Task instructions: Begin at the line containing "2015 (250, 714)" in the data below and go on through the line containing "About Us (216, 75)", repeating each line exactly; include both ends and no other line.

Working data START

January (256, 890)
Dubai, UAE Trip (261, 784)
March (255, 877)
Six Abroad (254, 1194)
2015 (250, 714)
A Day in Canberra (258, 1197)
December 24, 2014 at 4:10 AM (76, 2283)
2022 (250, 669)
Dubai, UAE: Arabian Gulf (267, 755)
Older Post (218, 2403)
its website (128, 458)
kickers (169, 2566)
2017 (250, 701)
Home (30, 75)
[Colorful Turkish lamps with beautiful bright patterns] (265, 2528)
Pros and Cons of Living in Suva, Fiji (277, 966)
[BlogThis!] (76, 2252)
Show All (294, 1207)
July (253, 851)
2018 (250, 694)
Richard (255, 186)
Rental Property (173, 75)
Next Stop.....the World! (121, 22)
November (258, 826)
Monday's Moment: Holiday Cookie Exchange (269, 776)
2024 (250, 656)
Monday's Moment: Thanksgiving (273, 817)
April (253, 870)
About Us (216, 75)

Working data END
Working data START

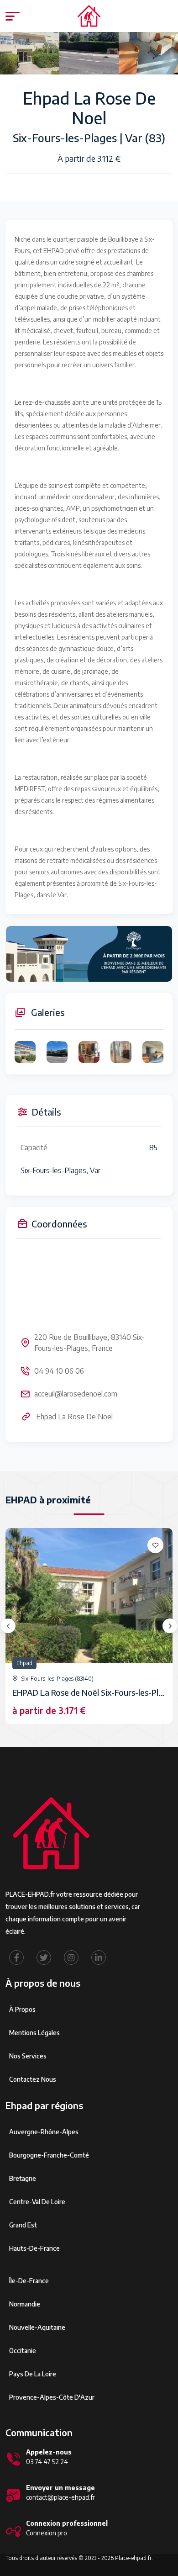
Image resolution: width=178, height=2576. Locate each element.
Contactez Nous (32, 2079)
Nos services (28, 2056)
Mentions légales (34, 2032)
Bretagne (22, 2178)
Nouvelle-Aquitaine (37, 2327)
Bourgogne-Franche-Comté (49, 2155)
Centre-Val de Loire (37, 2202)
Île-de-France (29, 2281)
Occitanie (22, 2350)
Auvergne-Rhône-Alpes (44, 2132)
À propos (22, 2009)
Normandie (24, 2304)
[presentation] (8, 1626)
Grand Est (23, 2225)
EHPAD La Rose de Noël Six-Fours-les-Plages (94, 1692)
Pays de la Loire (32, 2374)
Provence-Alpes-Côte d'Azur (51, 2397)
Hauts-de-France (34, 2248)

Working data END

Exercise response:
2015 (250, 714)
A Day in Canberra (258, 1197)
December 24, 2014 at 4:10 AM (76, 2283)
2022 (250, 669)
Dubai, UAE: Arabian Gulf (267, 755)
Older Post (218, 2403)
its website (128, 458)
kickers (169, 2566)
2017 (250, 701)
Home (30, 75)
[Colorful Turkish lamps with beautiful bright patterns] (265, 2528)
Pros and Cons of Living in Suva, Fiji (277, 966)
[BlogThis!] (76, 2252)
Show All (294, 1207)
July (253, 851)
2018 (250, 694)
Richard (255, 186)
Rental Property (173, 75)
Next Stop.....the World! (121, 22)
November (258, 826)
Monday's Moment: Holiday Cookie Exchange (269, 776)
2024 (250, 656)
Monday's Moment: Thanksgiving (273, 817)
April (253, 870)
About Us (216, 75)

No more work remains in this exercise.